The 2012 London Olympics are officially over, the medal count tallied and athletes are returning home. While the U.S. topped the charts in overall and gold medals, and the U.K. scored more golds than ever before, the real story was how prominent a role social media played. In it’s nightly broadcast, NBC even had a segment that highlighted key activities that happened in the social sphere. It’s clear the “social olympics” were a success on many levels, so much so that increasingly, social measures are being applied to athlete and event popularity. Twitter now uses “tweets per minute” as an official benchmark for gauging consumer energy.
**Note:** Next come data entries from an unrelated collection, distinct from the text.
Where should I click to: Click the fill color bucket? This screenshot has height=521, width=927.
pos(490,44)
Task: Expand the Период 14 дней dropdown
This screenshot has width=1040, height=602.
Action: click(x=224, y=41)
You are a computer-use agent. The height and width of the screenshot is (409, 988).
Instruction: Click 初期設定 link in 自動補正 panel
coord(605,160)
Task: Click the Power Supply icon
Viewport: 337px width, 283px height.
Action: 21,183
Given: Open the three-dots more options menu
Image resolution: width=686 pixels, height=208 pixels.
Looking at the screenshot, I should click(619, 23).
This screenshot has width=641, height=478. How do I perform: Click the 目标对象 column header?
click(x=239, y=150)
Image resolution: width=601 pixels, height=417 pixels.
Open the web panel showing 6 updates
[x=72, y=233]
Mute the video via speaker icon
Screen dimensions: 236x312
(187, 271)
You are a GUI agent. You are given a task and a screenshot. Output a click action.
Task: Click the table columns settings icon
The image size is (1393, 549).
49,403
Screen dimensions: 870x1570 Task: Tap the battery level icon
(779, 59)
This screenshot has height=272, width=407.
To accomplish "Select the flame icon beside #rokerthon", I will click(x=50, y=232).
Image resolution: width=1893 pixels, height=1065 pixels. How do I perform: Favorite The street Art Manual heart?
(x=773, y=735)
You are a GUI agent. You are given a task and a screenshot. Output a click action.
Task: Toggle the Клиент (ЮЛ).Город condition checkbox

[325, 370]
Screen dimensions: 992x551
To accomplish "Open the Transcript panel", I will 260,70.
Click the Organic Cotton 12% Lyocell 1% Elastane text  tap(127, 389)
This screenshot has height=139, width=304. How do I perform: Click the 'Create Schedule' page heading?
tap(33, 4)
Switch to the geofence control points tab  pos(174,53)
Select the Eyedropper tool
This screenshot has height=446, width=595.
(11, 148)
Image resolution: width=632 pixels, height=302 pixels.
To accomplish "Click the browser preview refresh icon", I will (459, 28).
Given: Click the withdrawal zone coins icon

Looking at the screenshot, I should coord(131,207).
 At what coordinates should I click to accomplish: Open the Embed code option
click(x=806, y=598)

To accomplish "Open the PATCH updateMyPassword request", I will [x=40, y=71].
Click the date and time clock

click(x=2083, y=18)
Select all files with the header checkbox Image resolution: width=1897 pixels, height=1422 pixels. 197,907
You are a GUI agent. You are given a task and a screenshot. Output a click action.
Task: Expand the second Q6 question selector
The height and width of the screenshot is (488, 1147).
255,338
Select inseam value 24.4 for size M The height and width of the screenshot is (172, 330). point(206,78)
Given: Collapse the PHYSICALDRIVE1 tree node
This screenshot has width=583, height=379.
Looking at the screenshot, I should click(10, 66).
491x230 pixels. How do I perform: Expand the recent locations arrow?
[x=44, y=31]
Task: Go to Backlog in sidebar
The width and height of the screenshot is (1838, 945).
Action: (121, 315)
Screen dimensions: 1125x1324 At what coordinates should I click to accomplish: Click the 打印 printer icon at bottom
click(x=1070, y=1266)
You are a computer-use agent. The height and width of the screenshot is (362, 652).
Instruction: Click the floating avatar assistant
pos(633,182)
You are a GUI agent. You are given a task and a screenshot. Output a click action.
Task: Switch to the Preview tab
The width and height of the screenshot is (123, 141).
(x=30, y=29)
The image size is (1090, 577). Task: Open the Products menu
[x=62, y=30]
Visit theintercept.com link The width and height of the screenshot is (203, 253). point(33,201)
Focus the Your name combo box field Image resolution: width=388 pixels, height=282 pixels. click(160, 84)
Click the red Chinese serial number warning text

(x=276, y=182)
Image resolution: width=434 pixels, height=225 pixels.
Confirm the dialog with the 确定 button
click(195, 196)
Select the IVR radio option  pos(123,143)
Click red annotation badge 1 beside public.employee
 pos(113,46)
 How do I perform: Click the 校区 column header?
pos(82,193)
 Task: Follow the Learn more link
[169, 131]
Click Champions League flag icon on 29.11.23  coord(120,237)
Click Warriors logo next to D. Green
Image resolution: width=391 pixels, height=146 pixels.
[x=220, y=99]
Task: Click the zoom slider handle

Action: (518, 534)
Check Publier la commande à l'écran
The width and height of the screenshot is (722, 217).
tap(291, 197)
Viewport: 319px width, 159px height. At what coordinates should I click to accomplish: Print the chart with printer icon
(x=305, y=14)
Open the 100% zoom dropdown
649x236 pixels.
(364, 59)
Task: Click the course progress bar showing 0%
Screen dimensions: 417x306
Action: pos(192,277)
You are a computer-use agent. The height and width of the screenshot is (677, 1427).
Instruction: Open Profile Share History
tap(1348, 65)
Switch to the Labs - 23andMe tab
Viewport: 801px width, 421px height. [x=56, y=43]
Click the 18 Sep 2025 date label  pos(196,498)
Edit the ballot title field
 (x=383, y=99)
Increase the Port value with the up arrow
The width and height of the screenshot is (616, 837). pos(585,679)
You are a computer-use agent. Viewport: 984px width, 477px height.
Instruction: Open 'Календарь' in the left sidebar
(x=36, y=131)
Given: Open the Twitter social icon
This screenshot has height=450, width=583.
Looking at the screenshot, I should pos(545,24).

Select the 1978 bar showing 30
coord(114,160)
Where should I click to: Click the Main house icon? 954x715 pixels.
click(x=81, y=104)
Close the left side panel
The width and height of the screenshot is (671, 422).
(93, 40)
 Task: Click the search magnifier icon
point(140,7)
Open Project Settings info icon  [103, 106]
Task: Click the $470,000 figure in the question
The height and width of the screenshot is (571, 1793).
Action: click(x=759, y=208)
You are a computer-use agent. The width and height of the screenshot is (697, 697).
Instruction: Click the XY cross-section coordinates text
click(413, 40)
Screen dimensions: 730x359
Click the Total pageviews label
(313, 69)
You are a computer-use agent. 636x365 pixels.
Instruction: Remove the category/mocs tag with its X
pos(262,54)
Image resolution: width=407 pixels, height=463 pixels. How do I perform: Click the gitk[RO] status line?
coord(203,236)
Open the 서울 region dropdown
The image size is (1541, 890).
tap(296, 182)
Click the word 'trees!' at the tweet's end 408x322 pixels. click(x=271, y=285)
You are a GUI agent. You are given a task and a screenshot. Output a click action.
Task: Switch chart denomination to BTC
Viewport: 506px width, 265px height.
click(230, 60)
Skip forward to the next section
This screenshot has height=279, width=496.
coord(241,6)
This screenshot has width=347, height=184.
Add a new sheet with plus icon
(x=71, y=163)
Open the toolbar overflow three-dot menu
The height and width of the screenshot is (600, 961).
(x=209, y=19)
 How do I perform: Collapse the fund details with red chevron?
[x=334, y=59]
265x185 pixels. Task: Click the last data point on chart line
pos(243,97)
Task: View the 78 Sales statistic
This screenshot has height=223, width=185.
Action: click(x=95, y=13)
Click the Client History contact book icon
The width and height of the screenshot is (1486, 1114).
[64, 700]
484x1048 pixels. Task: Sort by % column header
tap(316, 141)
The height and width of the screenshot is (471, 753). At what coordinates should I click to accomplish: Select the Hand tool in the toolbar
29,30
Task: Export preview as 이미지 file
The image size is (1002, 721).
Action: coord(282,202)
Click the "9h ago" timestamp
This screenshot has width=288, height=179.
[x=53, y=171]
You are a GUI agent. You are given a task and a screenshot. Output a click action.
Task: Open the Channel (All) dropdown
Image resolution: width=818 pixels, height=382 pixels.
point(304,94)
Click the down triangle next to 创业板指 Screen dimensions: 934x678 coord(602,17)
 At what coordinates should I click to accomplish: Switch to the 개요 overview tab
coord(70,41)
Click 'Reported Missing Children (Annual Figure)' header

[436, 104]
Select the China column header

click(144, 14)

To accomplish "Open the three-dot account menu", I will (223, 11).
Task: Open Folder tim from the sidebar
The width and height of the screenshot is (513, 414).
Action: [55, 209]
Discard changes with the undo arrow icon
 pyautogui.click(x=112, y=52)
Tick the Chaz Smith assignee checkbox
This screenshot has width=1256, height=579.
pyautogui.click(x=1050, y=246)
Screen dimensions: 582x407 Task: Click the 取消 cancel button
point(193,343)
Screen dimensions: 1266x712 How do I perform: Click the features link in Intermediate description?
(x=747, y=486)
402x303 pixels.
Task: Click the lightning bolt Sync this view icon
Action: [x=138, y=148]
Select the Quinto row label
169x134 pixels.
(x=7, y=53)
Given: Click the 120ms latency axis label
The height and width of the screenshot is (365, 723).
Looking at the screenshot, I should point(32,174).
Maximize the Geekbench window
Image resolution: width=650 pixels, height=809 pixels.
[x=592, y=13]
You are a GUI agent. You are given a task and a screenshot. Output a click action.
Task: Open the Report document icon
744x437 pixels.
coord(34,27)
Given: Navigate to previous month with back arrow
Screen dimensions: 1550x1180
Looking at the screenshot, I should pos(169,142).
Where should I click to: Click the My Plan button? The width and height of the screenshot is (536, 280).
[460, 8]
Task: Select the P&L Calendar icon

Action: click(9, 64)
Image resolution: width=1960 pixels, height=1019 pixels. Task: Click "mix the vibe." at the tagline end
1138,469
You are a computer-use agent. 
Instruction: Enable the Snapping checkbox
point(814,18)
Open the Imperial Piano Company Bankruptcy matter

This NYTimes infographic is one of many superb data visualizations produced during the games. It shows the relative % gain in Twitter chatter of 140 Olympic athletes over the course of the games. It’s a small sampling, but the notable athletes are represented. The beauty is that because it’s relative gain over baseline, even lesser known athletes can stand out if they were able to generate conversation. Presumably, the conversation was about their performances in the games, but often it was the athletes themselves that stimulated conversation. From diving star Tom Daley outing a troll to athletes getting distracted on social media, it’s clear it played an important roll in their mindset.
For athletes that gained big new followings, it will be interesting to see how they use social media to interact with their new fans. Best to strike while the iron, er I mean gold is still hot.